オフィーリアの棺 ダンテ・ゲイブリエル・ロセッティとエリザベス・シダル
だがエリザベスはただのモデルではなかった。ロセッティから絵を学び、唯一の女性としてラファエル前派展にも出品した。美術批評家ジョン・ラスキンは彼女の作品を全て買い取り、年150ポンドの生活費を出している。出版されることはなかったが、報われない愛と死をテーマにした詩も100篇以上残っている。
ロセッティとエリザベスは専属モデルになった頃から婚約していたが、正式に結婚したのは1860年のことだ。9年間エリザベスはロセッティの専属モデルで弟子で婚約者という立場だったが、その間ロセッティは他の女性たちと関係を持ち続けていた。
棺の詩集
やっと迎えた結婚式の日、エリザベスはあまりにも体が弱っていたために5分の距離を自力で歩けず教会まで運ばれた。そして結婚から2年も経たない1862年2月11日の夜、大量のラウダナム、アヘンチンキを飲んだ。その年に死産していたことがきっかけかもしれないが、長年の病と中毒とロセッティの不実に絶望した末の結果だろう。翌朝になって帰宅したロセッティは、意識を失ったエリザベスを発見する。
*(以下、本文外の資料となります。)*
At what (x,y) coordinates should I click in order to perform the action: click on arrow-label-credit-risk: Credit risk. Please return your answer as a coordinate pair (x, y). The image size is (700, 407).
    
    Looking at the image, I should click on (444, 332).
検死審問では「偶発的な過剰摂取」とされた。ナイトガウンに「私の人生はあまりにも惨めだ。もう続けたくない」という走り書きがあったとも言われるが、確認はされていない。
葬儀の日、ロセッティは未出版の詩稿の束をエリザベスの頬と髪の間に挟むように棺に入れた。「リジーが苦しんでいるとき、私はあの詩を書いていた。彼女の傍にいるべきだったのに。だからあれは行ってしまわなければならない」
1862年2月17日、エリザベスはハイゲート墓地のロセッティ家の墓区画に、詩稿と共に埋葬された。
霊界への扉
エリザベスが埋葬された直後から、ロセッティは毎晩のようにベッドの足元にいる彼女を見るようになった。死者に会いに行くという発想は、彼にとって突飛なものではない―なにせスウェーデンボルグを研究し、ダンテを論じる父のもとで育ったのだ。友人の画家アンナ・メアリー・ハウイットが霊媒画家に転身するのも間近で見ていた。エリザベスが亡くなる以前の1858年にはすでに、アメリカ人画家ホイッスラーと共に交霊会に出入りし始めていた。
だがエリザベスの死後、ロセッティにとって交霊会はただの遊びではなくなっていく。テムズ川沿いのチェルシーに引っ越したロセッティは、繰り返し交霊会を開催した。ロセッティが求めていたのはエリザベスからのメッセージだ。やがて弟のウィリアム・マイケル・ロセッティが記録を取り始める。のちに「交霊会日記」と呼ばれるその手帳には、20回の交霊会が克明に記されている。参加者は延べ39人、場所は10箇所、うち6回はロセッティのスタジオで行われた。
その全てが必ずしもエリザベスの霊を呼ぶためではなかったが、プロの霊媒師メアリー・マーシャルやエリザベス・ガッピーが指導した日には強烈な出来事が起きることもあった。ある日にはオーデコロンが降り注ぎ、本棚から本が飛び出し、参加者の膝に花が落ちてきた。別の日には光が出現し、冷たい風が手の上を通り過ぎた。
ウィリアムはエリザベスの霊に尋ねた。「最近ゲイブリエルが発表した絵は、彼の最良作の一つだと思いますか」。返ってきた答えは短く、正確だったとウィリアムは書いている。亡くなった画家たちの霊も頻繁に現れ、自分の死の時期や場所を正確に答えた。編者たちが後にアーカイブを調べたところ、記録すら残っていなかった人物の証言が事実と一致した例もあったという。
ヴィクトリア朝のイギリスで交霊術は一部の変わり者の趣味ではなく、ヴィクトリア女王から洗濯婦まで、死者に会いたいという思いはあらゆる層に広がっていた。詩人エリザベス・バレット・ブラウニングは亡くなった兄弟に会うために交霊術に傾倒し、コナン・ドイルは息子の死によって終生の信念を強めたという。ロセッティの動機は単純だった―「エリザベスがあの世で幸せかどうか確かめたかった」、それだけだ。